— Work task —
The records below should be set down in full, please, without any change.

— Data to process —
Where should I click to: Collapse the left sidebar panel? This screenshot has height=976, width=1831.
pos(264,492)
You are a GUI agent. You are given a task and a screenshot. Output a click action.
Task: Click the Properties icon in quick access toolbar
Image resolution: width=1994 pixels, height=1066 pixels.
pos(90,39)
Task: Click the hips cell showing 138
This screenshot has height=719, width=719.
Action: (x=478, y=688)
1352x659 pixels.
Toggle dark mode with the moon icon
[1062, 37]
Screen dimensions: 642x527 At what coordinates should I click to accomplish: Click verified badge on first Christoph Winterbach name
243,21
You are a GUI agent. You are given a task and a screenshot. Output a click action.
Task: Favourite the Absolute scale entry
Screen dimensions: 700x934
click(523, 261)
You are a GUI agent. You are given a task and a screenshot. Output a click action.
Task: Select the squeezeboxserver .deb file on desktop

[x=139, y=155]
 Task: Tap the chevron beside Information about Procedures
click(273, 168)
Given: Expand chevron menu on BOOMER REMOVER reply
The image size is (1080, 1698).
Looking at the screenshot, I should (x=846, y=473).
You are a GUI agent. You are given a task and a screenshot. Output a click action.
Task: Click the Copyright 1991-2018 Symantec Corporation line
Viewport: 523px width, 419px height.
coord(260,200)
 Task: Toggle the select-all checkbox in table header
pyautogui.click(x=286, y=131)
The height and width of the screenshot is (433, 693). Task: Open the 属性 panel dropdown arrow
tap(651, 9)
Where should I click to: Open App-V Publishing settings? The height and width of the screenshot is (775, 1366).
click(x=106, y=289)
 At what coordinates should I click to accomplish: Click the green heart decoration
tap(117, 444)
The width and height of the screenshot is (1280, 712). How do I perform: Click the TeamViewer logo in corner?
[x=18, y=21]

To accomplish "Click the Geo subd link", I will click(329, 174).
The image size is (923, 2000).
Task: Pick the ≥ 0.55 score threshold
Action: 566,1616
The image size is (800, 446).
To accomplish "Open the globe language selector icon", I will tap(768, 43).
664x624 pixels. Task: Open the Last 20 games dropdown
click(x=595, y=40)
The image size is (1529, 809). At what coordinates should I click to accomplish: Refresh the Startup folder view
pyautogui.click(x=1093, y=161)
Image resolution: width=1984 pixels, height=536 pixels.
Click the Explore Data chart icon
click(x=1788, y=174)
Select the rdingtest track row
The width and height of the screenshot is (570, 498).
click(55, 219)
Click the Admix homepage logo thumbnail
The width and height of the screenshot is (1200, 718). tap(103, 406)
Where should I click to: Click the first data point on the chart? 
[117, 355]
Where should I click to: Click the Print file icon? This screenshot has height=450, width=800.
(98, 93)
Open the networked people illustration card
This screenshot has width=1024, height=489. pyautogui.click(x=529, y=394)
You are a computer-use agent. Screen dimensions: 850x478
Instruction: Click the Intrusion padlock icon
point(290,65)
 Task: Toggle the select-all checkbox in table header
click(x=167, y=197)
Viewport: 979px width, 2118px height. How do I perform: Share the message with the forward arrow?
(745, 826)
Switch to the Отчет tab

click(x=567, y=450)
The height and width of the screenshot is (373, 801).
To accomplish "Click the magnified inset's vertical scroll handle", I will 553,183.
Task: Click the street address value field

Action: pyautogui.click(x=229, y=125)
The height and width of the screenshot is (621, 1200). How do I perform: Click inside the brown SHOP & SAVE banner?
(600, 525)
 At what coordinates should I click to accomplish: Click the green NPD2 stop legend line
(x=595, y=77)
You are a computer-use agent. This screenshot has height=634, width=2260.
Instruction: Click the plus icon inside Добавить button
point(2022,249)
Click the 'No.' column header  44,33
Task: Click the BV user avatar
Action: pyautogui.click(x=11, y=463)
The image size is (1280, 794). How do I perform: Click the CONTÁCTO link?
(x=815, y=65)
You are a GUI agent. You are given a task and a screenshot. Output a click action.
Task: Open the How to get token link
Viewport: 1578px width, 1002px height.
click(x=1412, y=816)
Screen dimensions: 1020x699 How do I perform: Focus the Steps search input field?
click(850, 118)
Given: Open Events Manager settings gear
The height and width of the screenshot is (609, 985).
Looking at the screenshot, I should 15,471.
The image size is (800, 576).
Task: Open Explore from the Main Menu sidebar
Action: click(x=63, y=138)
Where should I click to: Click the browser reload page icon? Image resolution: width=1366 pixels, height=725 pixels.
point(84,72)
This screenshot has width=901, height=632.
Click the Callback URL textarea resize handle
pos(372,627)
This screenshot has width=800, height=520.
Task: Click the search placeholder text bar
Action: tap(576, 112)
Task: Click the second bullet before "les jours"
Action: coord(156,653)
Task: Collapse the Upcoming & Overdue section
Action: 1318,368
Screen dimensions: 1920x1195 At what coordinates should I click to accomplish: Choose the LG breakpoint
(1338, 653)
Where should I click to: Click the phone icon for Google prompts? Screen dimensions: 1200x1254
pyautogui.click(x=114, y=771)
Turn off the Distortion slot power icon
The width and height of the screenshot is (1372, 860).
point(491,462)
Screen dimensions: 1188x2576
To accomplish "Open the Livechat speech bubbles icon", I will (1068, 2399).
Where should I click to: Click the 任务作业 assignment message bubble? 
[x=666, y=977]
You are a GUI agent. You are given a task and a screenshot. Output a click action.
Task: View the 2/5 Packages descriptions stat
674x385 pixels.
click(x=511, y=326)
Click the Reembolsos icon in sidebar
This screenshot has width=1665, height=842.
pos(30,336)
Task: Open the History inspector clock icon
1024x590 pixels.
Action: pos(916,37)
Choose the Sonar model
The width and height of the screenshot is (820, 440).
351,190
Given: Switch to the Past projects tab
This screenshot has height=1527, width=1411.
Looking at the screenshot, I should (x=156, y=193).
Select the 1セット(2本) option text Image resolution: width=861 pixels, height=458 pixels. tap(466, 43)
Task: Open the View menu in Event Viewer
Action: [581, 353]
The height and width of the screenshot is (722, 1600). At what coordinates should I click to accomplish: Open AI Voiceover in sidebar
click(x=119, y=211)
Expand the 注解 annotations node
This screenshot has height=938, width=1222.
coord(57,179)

— Task output —
Where should I click to: Collapse the left sidebar panel? This screenshot has height=976, width=1831.
pos(264,492)
You are a GUI agent. You are given a task and a screenshot. Output a click action.
Task: Click the Properties icon in quick access toolbar
Image resolution: width=1994 pixels, height=1066 pixels.
pos(90,39)
Task: Click the hips cell showing 138
This screenshot has height=719, width=719.
Action: (x=478, y=688)
1352x659 pixels.
Toggle dark mode with the moon icon
[1062, 37]
Screen dimensions: 642x527 At what coordinates should I click to accomplish: Click verified badge on first Christoph Winterbach name
243,21
You are a GUI agent. You are given a task and a screenshot. Output a click action.
Task: Favourite the Absolute scale entry
Screen dimensions: 700x934
click(523, 261)
You are a GUI agent. You are given a task and a screenshot. Output a click action.
Task: Select the squeezeboxserver .deb file on desktop

[x=139, y=155]
 Task: Tap the chevron beside Information about Procedures
click(273, 168)
Given: Expand chevron menu on BOOMER REMOVER reply
The image size is (1080, 1698).
Looking at the screenshot, I should (x=846, y=473).
You are a GUI agent. You are given a task and a screenshot. Output a click action.
Task: Click the Copyright 1991-2018 Symantec Corporation line
Viewport: 523px width, 419px height.
coord(260,200)
 Task: Toggle the select-all checkbox in table header
pyautogui.click(x=286, y=131)
The height and width of the screenshot is (433, 693). Task: Open the 属性 panel dropdown arrow
tap(651, 9)
Where should I click to: Open App-V Publishing settings? The height and width of the screenshot is (775, 1366).
click(x=106, y=289)
 At what coordinates should I click to accomplish: Click the green heart decoration
tap(117, 444)
The width and height of the screenshot is (1280, 712). How do I perform: Click the TeamViewer logo in corner?
[x=18, y=21]

To accomplish "Click the Geo subd link", I will click(329, 174).
The image size is (923, 2000).
Task: Pick the ≥ 0.55 score threshold
Action: 566,1616
The image size is (800, 446).
To accomplish "Open the globe language selector icon", I will tap(768, 43).
664x624 pixels. Task: Open the Last 20 games dropdown
click(x=595, y=40)
The image size is (1529, 809). At what coordinates should I click to accomplish: Refresh the Startup folder view
pyautogui.click(x=1093, y=161)
Image resolution: width=1984 pixels, height=536 pixels.
Click the Explore Data chart icon
click(x=1788, y=174)
Select the rdingtest track row
The width and height of the screenshot is (570, 498).
click(55, 219)
Click the Admix homepage logo thumbnail
The width and height of the screenshot is (1200, 718). tap(103, 406)
Where should I click to: Click the first data point on the chart? 
[117, 355]
Where should I click to: Click the Print file icon? This screenshot has height=450, width=800.
(98, 93)
Open the networked people illustration card
This screenshot has width=1024, height=489. pyautogui.click(x=529, y=394)
You are a computer-use agent. Screen dimensions: 850x478
Instruction: Click the Intrusion padlock icon
point(290,65)
 Task: Toggle the select-all checkbox in table header
click(x=167, y=197)
Viewport: 979px width, 2118px height. How do I perform: Share the message with the forward arrow?
(745, 826)
Switch to the Отчет tab

click(x=567, y=450)
The height and width of the screenshot is (373, 801).
To accomplish "Click the magnified inset's vertical scroll handle", I will 553,183.
Task: Click the street address value field

Action: pyautogui.click(x=229, y=125)
The height and width of the screenshot is (621, 1200). How do I perform: Click inside the brown SHOP & SAVE banner?
(600, 525)
 At what coordinates should I click to accomplish: Click the green NPD2 stop legend line
(x=595, y=77)
You are a computer-use agent. This screenshot has height=634, width=2260.
Instruction: Click the plus icon inside Добавить button
point(2022,249)
Click the 'No.' column header  44,33
Task: Click the BV user avatar
Action: pyautogui.click(x=11, y=463)
The image size is (1280, 794). How do I perform: Click the CONTÁCTO link?
(x=815, y=65)
You are a GUI agent. You are given a task and a screenshot. Output a click action.
Task: Open the How to get token link
Viewport: 1578px width, 1002px height.
click(x=1412, y=816)
Screen dimensions: 1020x699 How do I perform: Focus the Steps search input field?
click(850, 118)
Given: Open Events Manager settings gear
The height and width of the screenshot is (609, 985).
Looking at the screenshot, I should 15,471.
The image size is (800, 576).
Task: Open Explore from the Main Menu sidebar
Action: click(x=63, y=138)
Where should I click to: Click the browser reload page icon? Image resolution: width=1366 pixels, height=725 pixels.
point(84,72)
This screenshot has width=901, height=632.
Click the Callback URL textarea resize handle
pos(372,627)
This screenshot has width=800, height=520.
Task: Click the search placeholder text bar
Action: tap(576, 112)
Task: Click the second bullet before "les jours"
Action: coord(156,653)
Task: Collapse the Upcoming & Overdue section
Action: 1318,368
Screen dimensions: 1920x1195 At what coordinates should I click to accomplish: Choose the LG breakpoint
(1338, 653)
Where should I click to: Click the phone icon for Google prompts? Screen dimensions: 1200x1254
pyautogui.click(x=114, y=771)
Turn off the Distortion slot power icon
The width and height of the screenshot is (1372, 860).
point(491,462)
Screen dimensions: 1188x2576
To accomplish "Open the Livechat speech bubbles icon", I will (1068, 2399).
Where should I click to: Click the 任务作业 assignment message bubble? 
[x=666, y=977]
You are a GUI agent. You are given a task and a screenshot. Output a click action.
Task: View the 2/5 Packages descriptions stat
674x385 pixels.
click(x=511, y=326)
Click the Reembolsos icon in sidebar
This screenshot has width=1665, height=842.
pos(30,336)
Task: Open the History inspector clock icon
1024x590 pixels.
Action: pos(916,37)
Choose the Sonar model
The width and height of the screenshot is (820, 440).
351,190
Given: Switch to the Past projects tab
This screenshot has height=1527, width=1411.
Looking at the screenshot, I should (x=156, y=193).
Select the 1セット(2本) option text Image resolution: width=861 pixels, height=458 pixels. tap(466, 43)
Task: Open the View menu in Event Viewer
Action: [581, 353]
The height and width of the screenshot is (722, 1600). At what coordinates should I click to accomplish: Open AI Voiceover in sidebar
click(x=119, y=211)
Expand the 注解 annotations node
This screenshot has height=938, width=1222.
coord(57,179)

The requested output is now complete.